Redoing any game is never simple (just ask Ubisoft). Even a seemingly simple task like modernizing a game’s art for more powerful modern systems involves making difficult decisions about how to use the additional graphical power. Are you going in a more photorealistic direction or are you keeping aspects of the simplified style of the original game?
And that’s before we get into the specific weirdness of snake eater, a title that is full of mechanics that I would call “clumsy but endearing”. I distinctly remember constantly jumping into menus to change my camouflage outfit as I painstakingly crawled through its levels, endlessly changing my clothes to better blend in with whatever surface I wriggled across. Yes, it was arguably annoying and complicated, but it’s also one of my key memories of the game. Same with the way he asked you to dive into his menus to manually heal certain injuries. Possibly clumsy, but also an essential part of the snake eater experience.
Then, there’s that ladder. That non-stop, impossible-to-jump marathon of over a minute climbing. writing for Polygon in 2018, Allegra Frank called the staircase “more intermission than interruption.”

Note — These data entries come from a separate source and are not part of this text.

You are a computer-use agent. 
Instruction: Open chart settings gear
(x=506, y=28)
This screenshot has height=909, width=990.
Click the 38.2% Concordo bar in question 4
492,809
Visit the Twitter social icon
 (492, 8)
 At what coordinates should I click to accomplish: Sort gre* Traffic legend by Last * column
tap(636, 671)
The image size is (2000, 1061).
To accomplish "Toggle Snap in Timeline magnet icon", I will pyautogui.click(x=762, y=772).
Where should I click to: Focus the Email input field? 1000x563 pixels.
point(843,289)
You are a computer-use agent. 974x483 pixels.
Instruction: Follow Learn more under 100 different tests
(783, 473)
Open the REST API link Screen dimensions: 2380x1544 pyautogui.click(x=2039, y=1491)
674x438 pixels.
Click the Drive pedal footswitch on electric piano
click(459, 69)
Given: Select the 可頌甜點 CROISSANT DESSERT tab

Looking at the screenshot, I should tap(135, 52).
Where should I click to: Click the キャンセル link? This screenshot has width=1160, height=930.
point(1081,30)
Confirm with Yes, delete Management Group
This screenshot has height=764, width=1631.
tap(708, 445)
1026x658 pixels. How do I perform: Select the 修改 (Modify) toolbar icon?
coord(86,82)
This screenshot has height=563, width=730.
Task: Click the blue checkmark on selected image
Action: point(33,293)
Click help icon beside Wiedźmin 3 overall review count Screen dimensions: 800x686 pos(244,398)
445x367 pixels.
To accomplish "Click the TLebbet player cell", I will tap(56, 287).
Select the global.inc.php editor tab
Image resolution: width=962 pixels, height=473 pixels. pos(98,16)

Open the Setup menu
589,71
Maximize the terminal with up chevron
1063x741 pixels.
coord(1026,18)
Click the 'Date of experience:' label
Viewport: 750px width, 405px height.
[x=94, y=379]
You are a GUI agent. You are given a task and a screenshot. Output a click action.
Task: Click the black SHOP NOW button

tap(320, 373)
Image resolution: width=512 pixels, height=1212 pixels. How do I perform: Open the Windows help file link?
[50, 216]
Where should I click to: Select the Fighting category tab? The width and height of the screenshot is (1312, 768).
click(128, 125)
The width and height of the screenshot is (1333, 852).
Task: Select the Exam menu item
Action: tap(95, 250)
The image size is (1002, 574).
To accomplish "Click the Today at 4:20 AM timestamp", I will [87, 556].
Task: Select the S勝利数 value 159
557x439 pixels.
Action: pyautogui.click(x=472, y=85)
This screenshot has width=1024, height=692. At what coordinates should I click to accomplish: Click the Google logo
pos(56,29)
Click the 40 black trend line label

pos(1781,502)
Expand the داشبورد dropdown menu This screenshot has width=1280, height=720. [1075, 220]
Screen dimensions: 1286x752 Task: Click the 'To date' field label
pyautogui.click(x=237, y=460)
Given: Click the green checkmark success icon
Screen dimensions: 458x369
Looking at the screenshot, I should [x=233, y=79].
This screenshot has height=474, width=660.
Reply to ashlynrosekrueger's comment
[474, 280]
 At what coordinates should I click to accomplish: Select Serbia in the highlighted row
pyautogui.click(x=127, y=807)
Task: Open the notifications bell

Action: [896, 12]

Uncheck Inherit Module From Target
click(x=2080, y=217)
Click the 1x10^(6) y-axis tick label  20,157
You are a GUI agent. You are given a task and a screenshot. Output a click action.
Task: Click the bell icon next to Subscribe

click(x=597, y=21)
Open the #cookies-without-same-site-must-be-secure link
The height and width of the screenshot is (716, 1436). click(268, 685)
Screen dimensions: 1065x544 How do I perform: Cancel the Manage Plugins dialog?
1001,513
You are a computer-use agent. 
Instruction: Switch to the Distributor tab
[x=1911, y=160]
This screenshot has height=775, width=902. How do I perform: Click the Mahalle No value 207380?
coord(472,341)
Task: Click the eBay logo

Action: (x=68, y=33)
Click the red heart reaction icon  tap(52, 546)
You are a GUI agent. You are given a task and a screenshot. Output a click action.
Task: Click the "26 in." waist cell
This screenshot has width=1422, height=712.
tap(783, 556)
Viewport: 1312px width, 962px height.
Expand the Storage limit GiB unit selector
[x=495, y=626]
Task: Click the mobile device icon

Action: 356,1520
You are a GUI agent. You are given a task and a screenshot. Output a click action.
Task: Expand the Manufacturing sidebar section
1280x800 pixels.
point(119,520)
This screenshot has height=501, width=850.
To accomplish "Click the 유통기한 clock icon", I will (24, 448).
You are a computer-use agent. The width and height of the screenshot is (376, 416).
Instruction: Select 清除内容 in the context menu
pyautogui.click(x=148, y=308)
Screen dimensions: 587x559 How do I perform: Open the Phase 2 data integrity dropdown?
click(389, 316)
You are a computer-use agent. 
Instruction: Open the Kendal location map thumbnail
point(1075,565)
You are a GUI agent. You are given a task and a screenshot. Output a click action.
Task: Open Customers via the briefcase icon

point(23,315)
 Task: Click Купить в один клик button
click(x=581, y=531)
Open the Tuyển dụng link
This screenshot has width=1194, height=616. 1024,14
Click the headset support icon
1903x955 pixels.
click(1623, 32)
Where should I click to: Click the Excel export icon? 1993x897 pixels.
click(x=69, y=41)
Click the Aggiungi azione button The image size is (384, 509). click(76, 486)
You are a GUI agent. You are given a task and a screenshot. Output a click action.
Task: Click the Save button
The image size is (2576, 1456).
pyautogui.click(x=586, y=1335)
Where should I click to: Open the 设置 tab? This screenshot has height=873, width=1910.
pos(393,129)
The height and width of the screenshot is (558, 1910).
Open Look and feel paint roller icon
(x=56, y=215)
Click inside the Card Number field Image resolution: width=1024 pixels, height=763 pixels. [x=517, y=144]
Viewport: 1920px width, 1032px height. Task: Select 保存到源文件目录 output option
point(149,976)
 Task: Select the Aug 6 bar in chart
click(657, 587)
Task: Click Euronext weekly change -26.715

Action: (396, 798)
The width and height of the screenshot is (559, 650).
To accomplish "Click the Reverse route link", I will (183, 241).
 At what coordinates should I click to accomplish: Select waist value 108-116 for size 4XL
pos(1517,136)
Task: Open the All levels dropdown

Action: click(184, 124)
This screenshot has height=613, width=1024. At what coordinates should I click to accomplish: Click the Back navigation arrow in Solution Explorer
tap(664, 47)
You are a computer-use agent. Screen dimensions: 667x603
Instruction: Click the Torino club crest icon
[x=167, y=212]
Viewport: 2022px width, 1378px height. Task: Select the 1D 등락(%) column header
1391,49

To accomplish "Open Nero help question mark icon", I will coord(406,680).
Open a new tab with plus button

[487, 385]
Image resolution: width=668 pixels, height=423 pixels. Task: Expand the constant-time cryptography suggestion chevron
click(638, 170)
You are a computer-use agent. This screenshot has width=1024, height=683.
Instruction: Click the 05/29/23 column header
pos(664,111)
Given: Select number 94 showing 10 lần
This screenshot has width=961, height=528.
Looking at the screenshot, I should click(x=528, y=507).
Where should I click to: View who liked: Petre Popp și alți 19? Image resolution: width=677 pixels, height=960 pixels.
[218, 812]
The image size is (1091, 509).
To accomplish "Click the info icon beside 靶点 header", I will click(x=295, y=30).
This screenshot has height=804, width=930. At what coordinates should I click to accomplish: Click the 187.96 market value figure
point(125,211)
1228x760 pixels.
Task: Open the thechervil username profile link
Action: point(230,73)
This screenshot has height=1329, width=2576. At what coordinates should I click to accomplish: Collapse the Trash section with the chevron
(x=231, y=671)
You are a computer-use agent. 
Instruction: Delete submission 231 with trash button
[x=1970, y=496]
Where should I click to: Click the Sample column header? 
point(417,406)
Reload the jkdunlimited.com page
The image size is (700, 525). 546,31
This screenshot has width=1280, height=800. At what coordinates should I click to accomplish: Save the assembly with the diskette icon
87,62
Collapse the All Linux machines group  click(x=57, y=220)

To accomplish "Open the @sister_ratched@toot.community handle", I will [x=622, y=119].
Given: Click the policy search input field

“solid metal gear It’s always been about mind games, but getting into a tube with nowhere to go but up, or down, hijacks the battlefield inside our own heads,” Frank wrote. “Anxiety mounts when we consider what we’ve already seen, the bosses we’ve taken down, the levels we’ve crawled (or shot wildly) through.” So help me, God, if the remake’s ladder takes less than a minute and 47 seconds to climb, I’ll riot.
No remake can please everyone. There will always be people who see the bugs and rough edges of an original game as essential parts of the experience that it would be sacrilege to remove. It is also legitimate to want a new version to go in the opposite direction: make bigger changes and create its own identity that can be differentiated from the original game. And lest we forget, a lot of people who play Delta will not have touched the original snake eater and I just want to play a game that is accessible to a modern audience. Konami will have to thread a nearly impossible needle, and apparently will have to do it without input from an author who oversaw the series for the better part of 30 years.
So I take comfort in the fact that Delta it will not be the only way to experiment snake eater on modern platforms. When the new version (eventually) launches, it will sit alongside a port of the original game that the company will release on modern platforms later this year as the Metal Gear Solid Master Collection. The implication is that Delta is an alternative, not a replacement, for Kojima’s classic game. That’s more than can be said for other remakes.
In theory at least, regardless of how Konami’s attempt to remake one of their best games goes, we’ll still have the original game to enjoy. With all its flaws.